A Florida judge on Friday denied a request from a former police officer who fatally shot a driver to have criminal charges against him thrown out under the state’s Stand Your Ground law, calling his testimony “unreliable and not credible.”

The defendant, Nouman K. Raja, was on duty in plain clothes early on Oct. 18, 2015, when he approached a vehicle that he said he thought was abandoned on the side of an interstate. His brief exchange with the man he found inside the vehicle, Corey Jones, was recorded on a phone call Jones had placed seeking roadside assistance.

At the time of the deadly encounter, Jones, a 31-year-old musician and housing inspector, had a legally purchased handgun with him. Raja has claimed that Jones, who was black, pointed it at him, but prosecutors say Raja fired shots even as Jones fled. Within moments of making his approach, Raja had fired six shots and struck Jones three times, killing him.

Less than a month later, Raja was fired from the Palm Beach Gardens Police Department. He was charged in June 2016 with manslaughter by culpable negligence and attempted first-degree murder with a firearm.
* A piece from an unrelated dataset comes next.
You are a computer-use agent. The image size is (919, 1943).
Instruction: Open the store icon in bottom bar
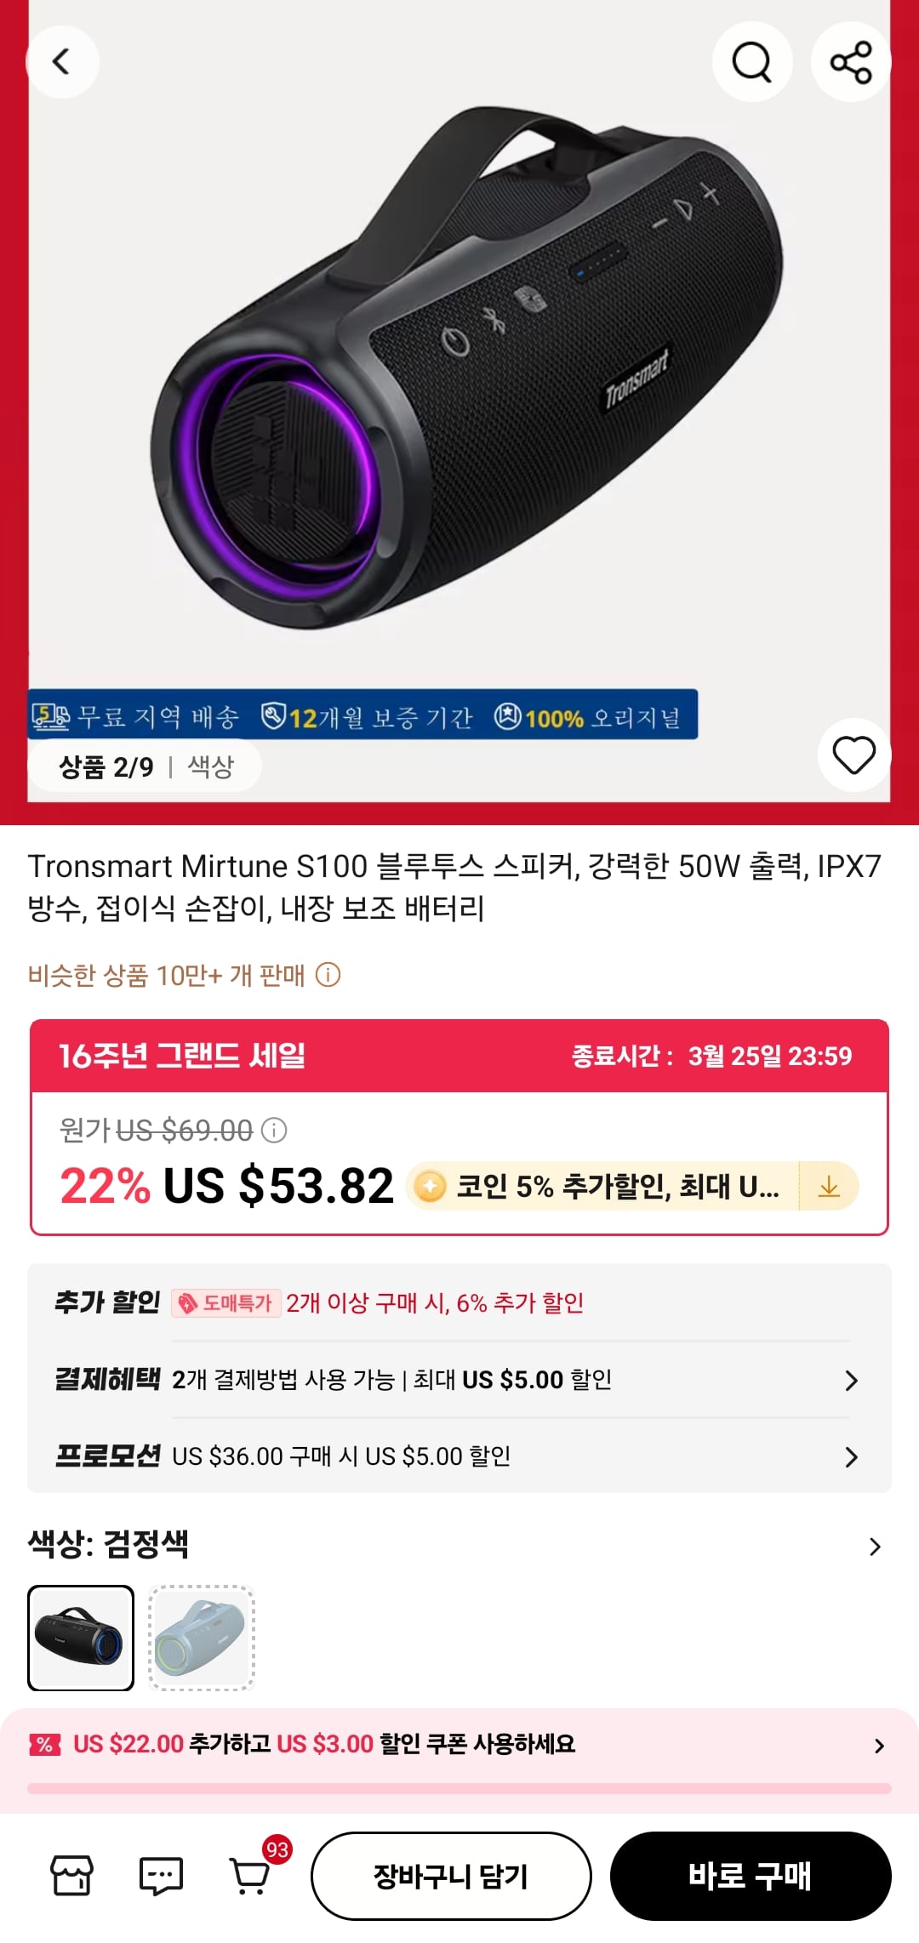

In a 27-page ruling Friday denying a motion by the defense to dismiss the case against Raja, the judge, Samantha Schosberg Feuer of Florida’s 15th Judicial Circuit Court, cited numerous inconsistencies between Raja’s testimony and the physical evidence.

Pointing to audio captured on Jones’ roadside assistance call, Feuer indicated skepticism that Raja had clearly identified himself as a police officer — or that he had identified himself at all.

Her ruling noted that a 911 call Raja said he had placed while pursuing Jones — and before firing a second volley — was in fact placed some 33 seconds after he had fired the second volley. She also wrote that the position of shell casings found at the scene was at odds with Raja’s description of each volley of shots.

One of the judge’s observations appeared to hold particular relevance for a defendant claiming defense under the Stand Your Ground law, which removes the obligation to retreat if a person feels threatened and frees the person to use deadly force “if he or she reasonably believes it is necessary” to prevent “imminent death or great bodily harm.”

“Although the witnesses were unable to determine when each of the shots were fired or the order in which Jones received the wounds,” Feuer wrote, “two of the three wounds entered through the back side of Jones, consistent with someone who is running away from the shooter.”

Although she denied Raja’s motion to dismiss the case on the basis of Stand Your Ground, the judge said he “remains free to use the defense at trial.”

Richard G. Lubin, a lawyer for Raja, did not respond to phone calls Friday evening, but The Associated Press reported that he planned to file an appeal next week — a move almost certain to delay the trial’s scheduled start, in July.

The Office of the State Attorney, which is prosecuting the case, declined to comment on the ruling Friday.

Florida’s Stand Your Ground law became a national flashpoint after the acquittal of George Zimmerman in the 2012 fatal shooting of Trayvon Martin, an unarmed black teenager. Although the law ultimately did not figure into the defense strategy pursued by Zimmerman’s legal team, it inspired significant protests across the United States.